Please copy out each line of the listing that contains the word "computer".
┄┄┄┄┄┄
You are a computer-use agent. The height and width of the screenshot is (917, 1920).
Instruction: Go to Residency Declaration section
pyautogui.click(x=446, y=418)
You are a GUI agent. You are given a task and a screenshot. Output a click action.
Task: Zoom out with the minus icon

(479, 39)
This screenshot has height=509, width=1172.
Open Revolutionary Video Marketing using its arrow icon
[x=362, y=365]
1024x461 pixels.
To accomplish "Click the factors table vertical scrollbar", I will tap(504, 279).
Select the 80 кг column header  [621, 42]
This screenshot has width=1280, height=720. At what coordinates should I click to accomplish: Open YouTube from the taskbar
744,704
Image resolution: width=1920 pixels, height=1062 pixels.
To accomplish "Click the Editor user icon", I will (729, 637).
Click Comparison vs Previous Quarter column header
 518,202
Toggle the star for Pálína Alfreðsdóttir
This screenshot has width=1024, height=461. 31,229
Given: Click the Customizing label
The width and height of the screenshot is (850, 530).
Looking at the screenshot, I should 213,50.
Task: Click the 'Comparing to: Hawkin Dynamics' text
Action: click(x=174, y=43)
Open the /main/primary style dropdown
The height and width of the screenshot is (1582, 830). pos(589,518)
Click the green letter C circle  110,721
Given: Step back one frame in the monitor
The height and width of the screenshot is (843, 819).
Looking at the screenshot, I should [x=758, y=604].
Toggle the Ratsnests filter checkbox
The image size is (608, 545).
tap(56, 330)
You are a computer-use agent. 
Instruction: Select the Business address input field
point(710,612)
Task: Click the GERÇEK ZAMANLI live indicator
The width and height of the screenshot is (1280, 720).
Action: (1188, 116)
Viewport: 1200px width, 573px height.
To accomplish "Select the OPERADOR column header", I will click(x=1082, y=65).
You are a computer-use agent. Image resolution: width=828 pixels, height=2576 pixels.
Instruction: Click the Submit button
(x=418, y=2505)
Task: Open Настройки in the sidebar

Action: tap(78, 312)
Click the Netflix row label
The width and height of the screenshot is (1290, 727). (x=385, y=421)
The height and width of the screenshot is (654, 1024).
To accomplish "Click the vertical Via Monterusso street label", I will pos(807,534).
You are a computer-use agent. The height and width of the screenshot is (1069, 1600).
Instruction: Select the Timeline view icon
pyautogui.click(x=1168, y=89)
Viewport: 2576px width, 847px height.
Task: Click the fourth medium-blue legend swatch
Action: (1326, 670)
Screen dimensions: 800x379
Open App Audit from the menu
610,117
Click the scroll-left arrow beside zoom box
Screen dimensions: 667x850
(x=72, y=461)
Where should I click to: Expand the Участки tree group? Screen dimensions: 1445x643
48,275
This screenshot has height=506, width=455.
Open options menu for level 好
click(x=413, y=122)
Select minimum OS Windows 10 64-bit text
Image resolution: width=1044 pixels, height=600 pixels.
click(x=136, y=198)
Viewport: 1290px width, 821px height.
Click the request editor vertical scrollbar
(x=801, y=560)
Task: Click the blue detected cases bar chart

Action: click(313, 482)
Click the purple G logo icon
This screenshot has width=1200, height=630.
┄┄┄┄┄┄
Written response –
You are a computer-use agent. The height and width of the screenshot is (917, 1920).
You are a computer-use agent. 
You are a computer-use agent. Image resolution: width=828 pixels, height=2576 pixels.
You are a computer-use agent. The height and width of the screenshot is (1069, 1600).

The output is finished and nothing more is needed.